進行方向右手を振り返ると、姫川第三ダム。

糸魚川静岡構造線が分断するこの地域、1982年の追加工事中にも断層が発見されるなど難工事だったようです。

 

列車は右手へカーブしながら、再び姫川を渡りました。



1221 北小谷駅 着

長野県内のJR西日本駅としては最北となる、北小谷駅で下車しました。

 

駅の構造は1面1線の棒線駅。南小谷方には道路が交差しています。

 

列車の本数は1日7往復、輸送密度に見合った本数と言わざるを得ません。

 

大糸線活性化協議会というのが存在し、その旗が立っていました。

この列車からは、他にも生活利用者の方が1人下車されましたが、1日あたり乗車人員は2人(2020年度)。状況の厳しさがはっきりと分かります。

 

大糸線は国鉄時代、線内で長野県最北の駅であるここまでが長野鉄道管理局でした。

しかし国鉄分割民営化の時は鉄道運行の特性に合わせて境界駅が設定されたため、長野県内にもJR西日本の駅ができることとなったのです。

 

雪原の中にぽつんとある小さな駅、その光景にピッタリとも言えるキハ120形が停まります。



1457 北小谷駅 発

2時間以上滞在しましたが、徒歩圏内に道の駅があるのでそこまで退屈はしません。

 

暫く姫川沿いを走行した後、列車は3125mに及ぶ真那板山トンネルへ。

 

その後姫川を渡ったことで県境を越え、新潟県に入りました。

 

新潟県に入って最初の駅が平岩駅です。

周囲に温泉があるためか、観光客らしい2人が降りていかれます。

 

確かに対岸には古そうな温泉街が見られました。

そして列車は姫川を渡り、再び長野県へ入ります。

 

長野県の自然をまだまだ味わわせながら、横川橋梁を越えて鎌倉山トンネルへ。

 

このトンネルを抜けた先で、正真正銘新潟県の鉄路となります。

 

小滝駅の周辺には住宅がなく、秘境駅として数えられます。ただし発電所があるので、文明はそれなりに感じられるようですね。

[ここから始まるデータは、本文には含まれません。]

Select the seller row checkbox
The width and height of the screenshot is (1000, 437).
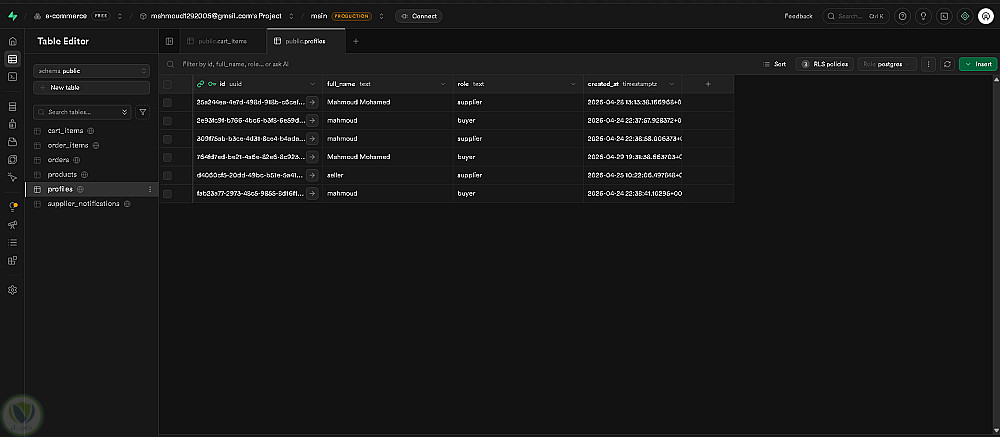click(167, 175)
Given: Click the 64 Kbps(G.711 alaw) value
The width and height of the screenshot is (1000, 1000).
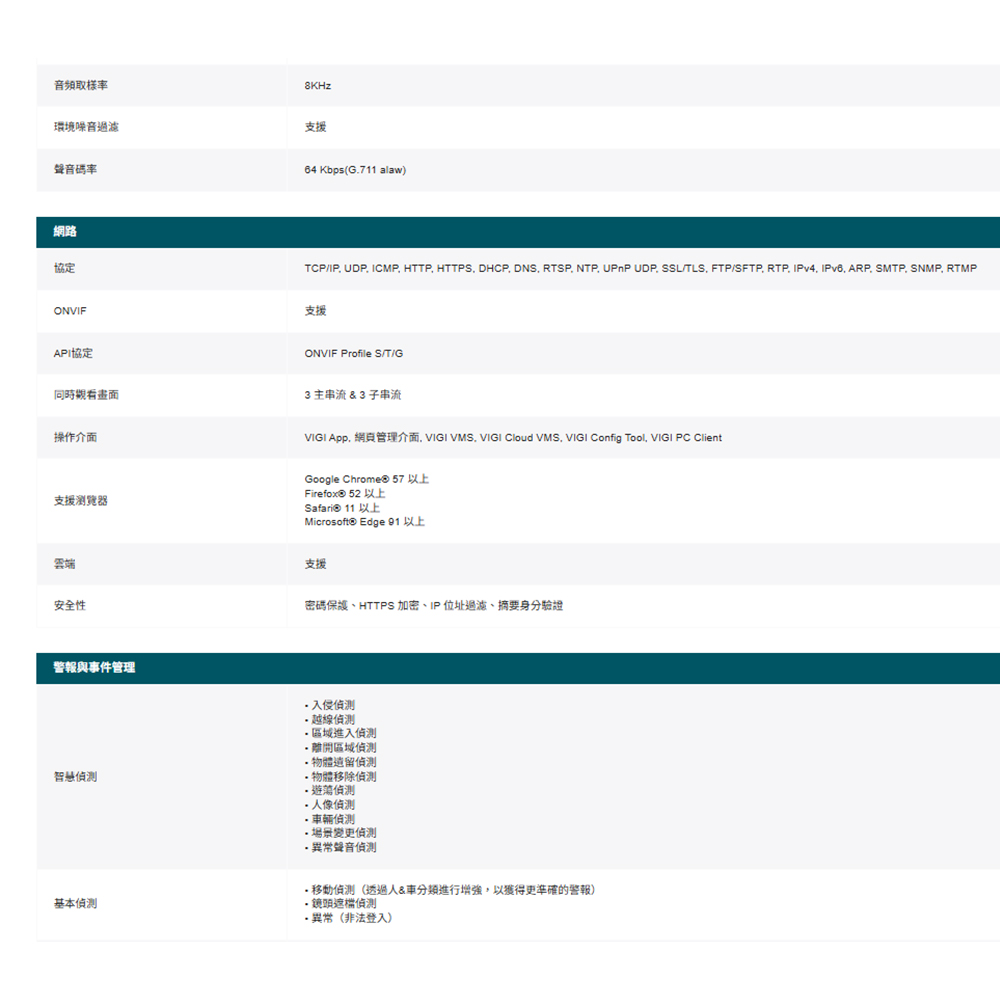Looking at the screenshot, I should pyautogui.click(x=355, y=170).
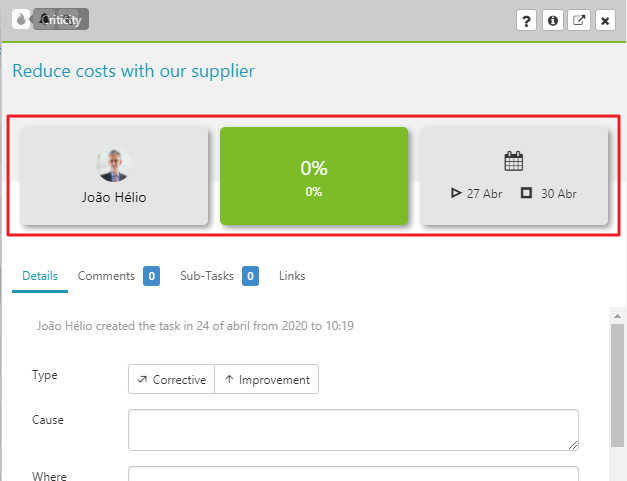The width and height of the screenshot is (627, 481).
Task: Click João Hélio's avatar photo
Action: [114, 164]
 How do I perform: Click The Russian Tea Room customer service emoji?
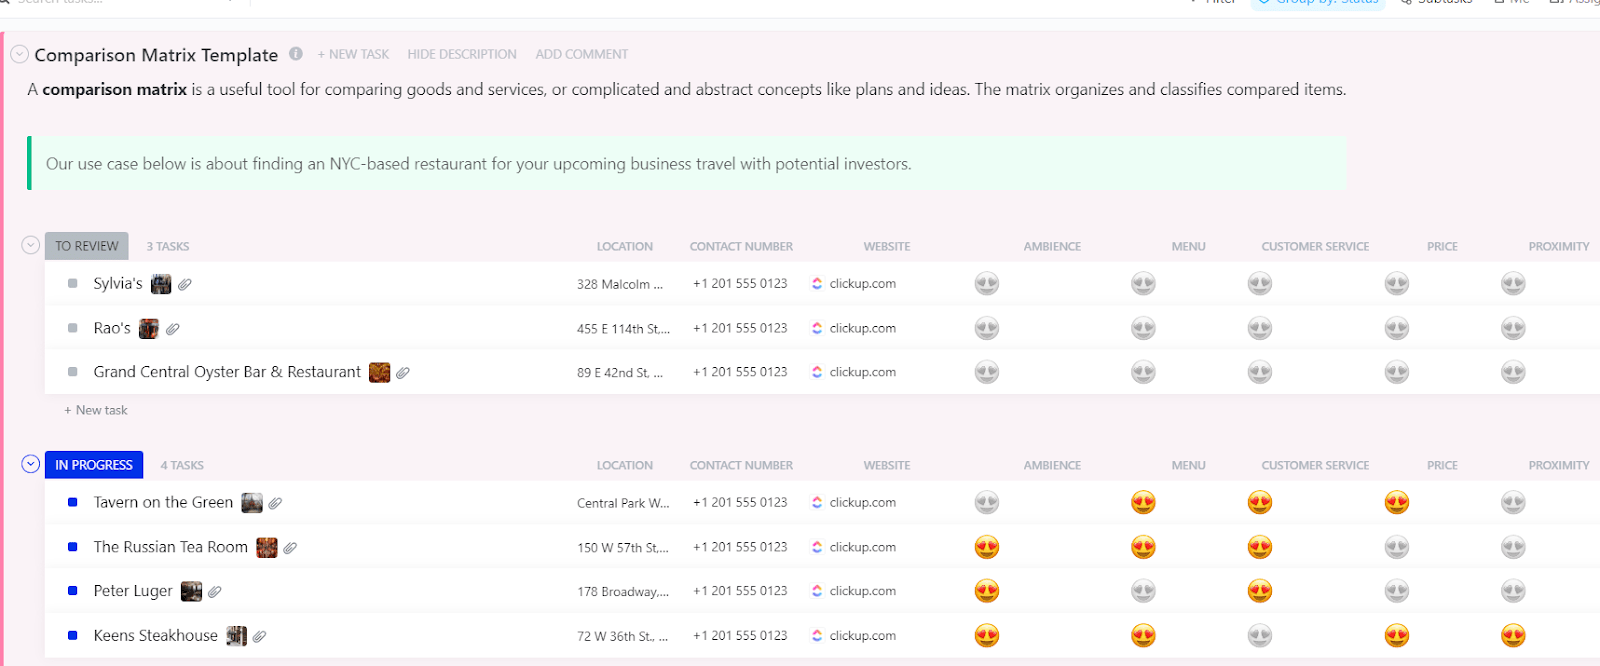pyautogui.click(x=1260, y=547)
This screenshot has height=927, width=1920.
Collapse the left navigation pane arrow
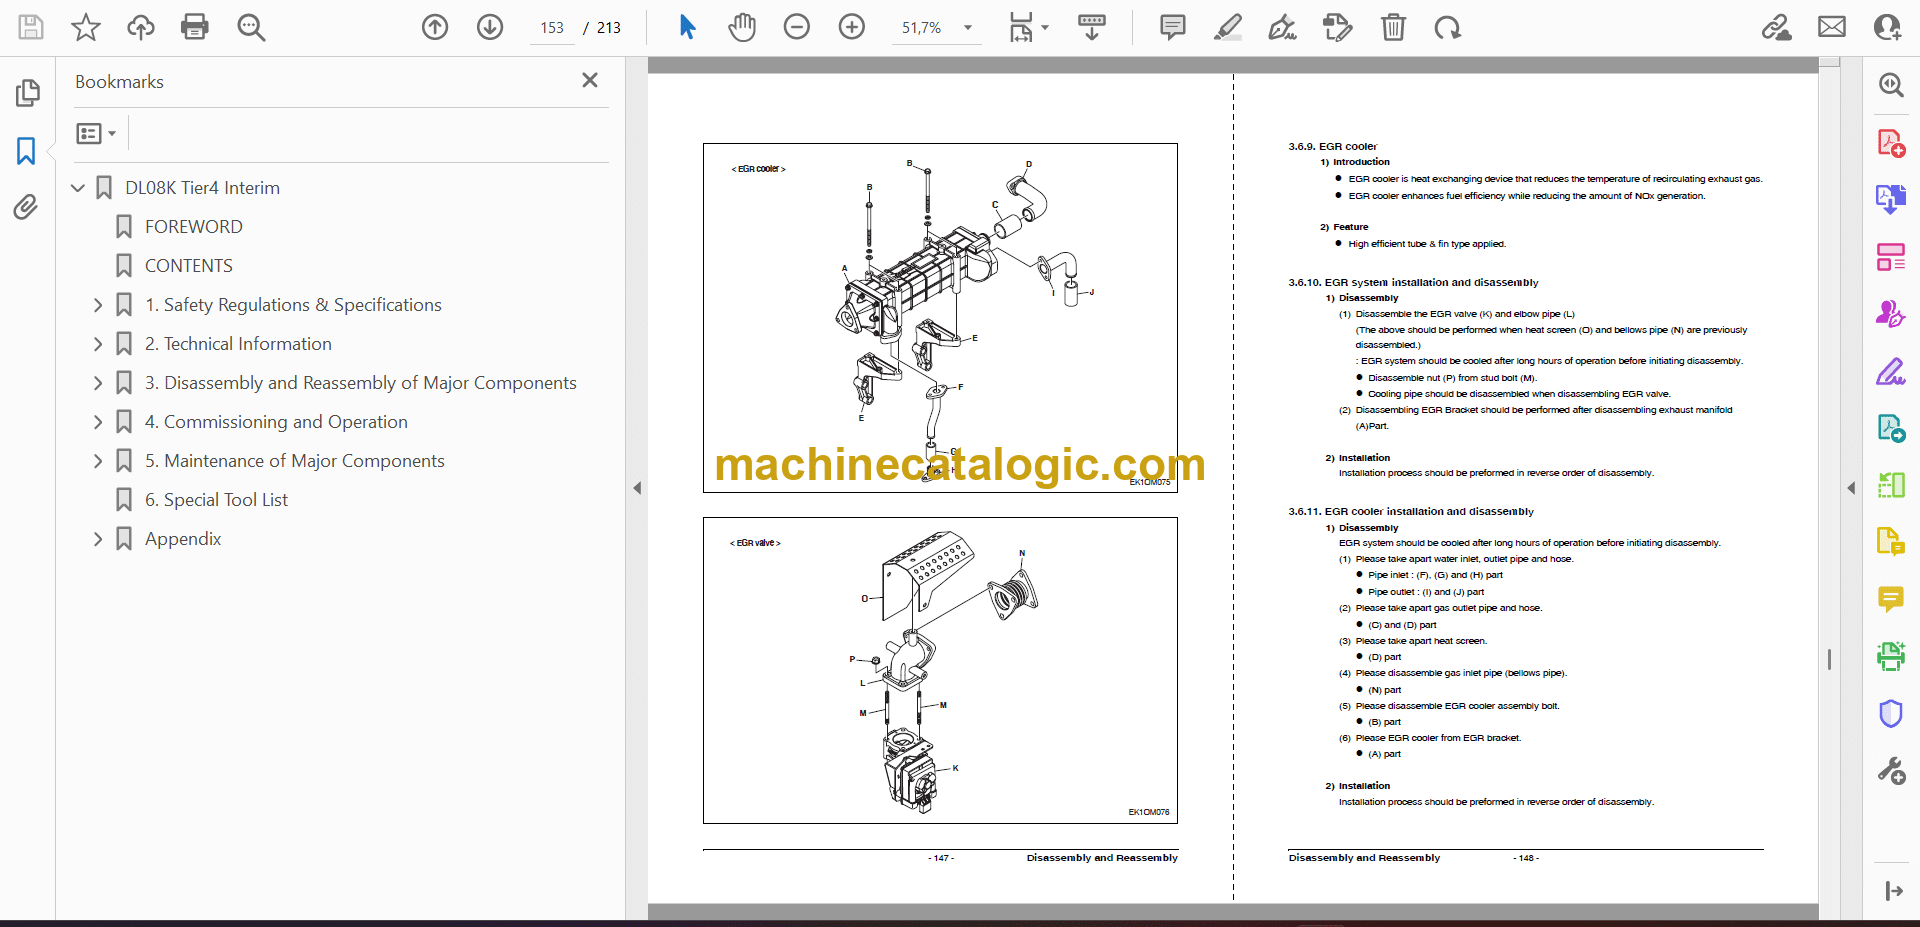[x=637, y=488]
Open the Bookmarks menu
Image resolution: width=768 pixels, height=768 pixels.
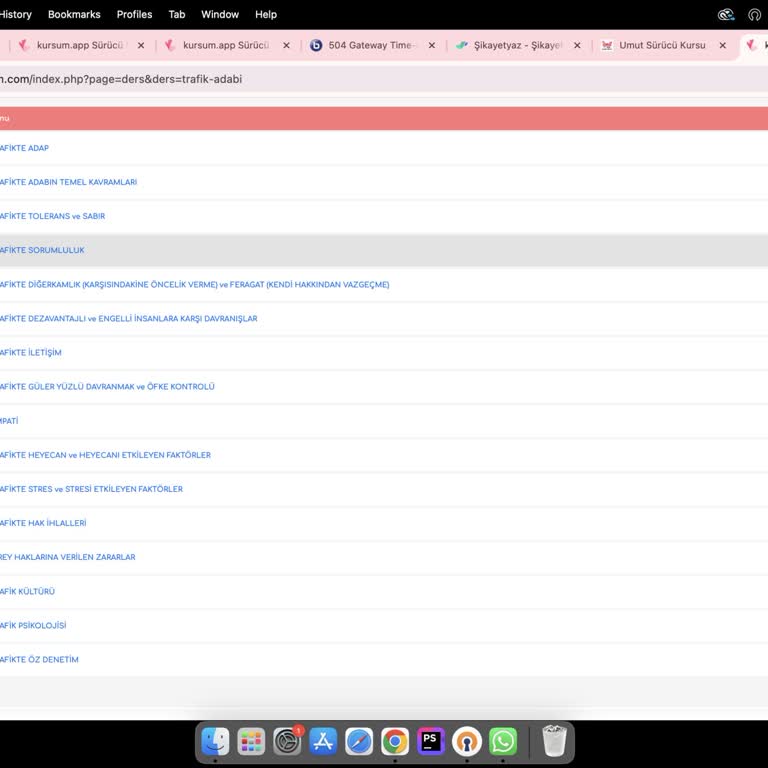74,14
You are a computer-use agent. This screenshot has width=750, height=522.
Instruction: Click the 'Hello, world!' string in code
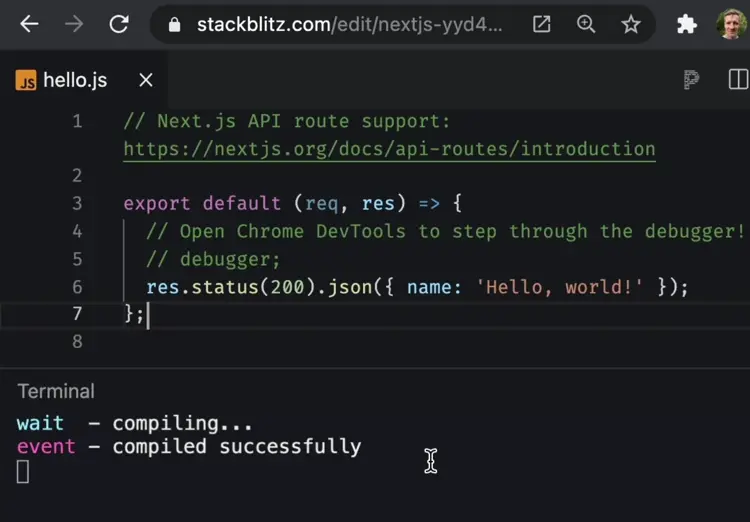point(559,287)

本数の少ない大糸線ですが、根知駅で列車の交換が行われました。

JR西日本の大糸線は全線単線。しかし根知駅は唯一の交換駅で、このように列車行き違いが可能です。

 

頸城大野駅周辺には小学校があって、駅は集落の中心部に位置します。

1日あたりの乗客は11人(2020年度)で、それ以外の駅が0〜2人なのに比べて段違いです。

 

糸魚川市の中心部が近づいてきましたが、便利な糸魚川駅を利用することもあって、こちらは道路に面した小さなもの。

 

その先糸魚川IC近くには、明星セメントの工場がそびえ立っています。有名な太平洋セメントの傘下にあり、その立派な様相は素晴らしいものです。

 

いよいよ北陸新幹線の高架橋が近づいてきました。

 

さらに、旧北陸本線のえちごトキめき鉄道・日本海ひすいラインと合流。



1545 糸魚川駅 着

えちごトキめき鉄道のホームを間借りしているような、4番線に到着しました。

 

今回は長野県を縦断するようにして、3社を乗り通してきました。特急列車からローカル線まで非常に特色ある行程となったのではと思います。

 

今回乗ってきた路線は全体的に車窓が良く、豪雪地帯となる冬の景色も非常に面白かったです。

特にJR西日本エリアの大糸線は厳しい状況ですが、再び乗ってみたいと思わせてくれるものでした。

 

今回もご覧いただき、ありがとうございました。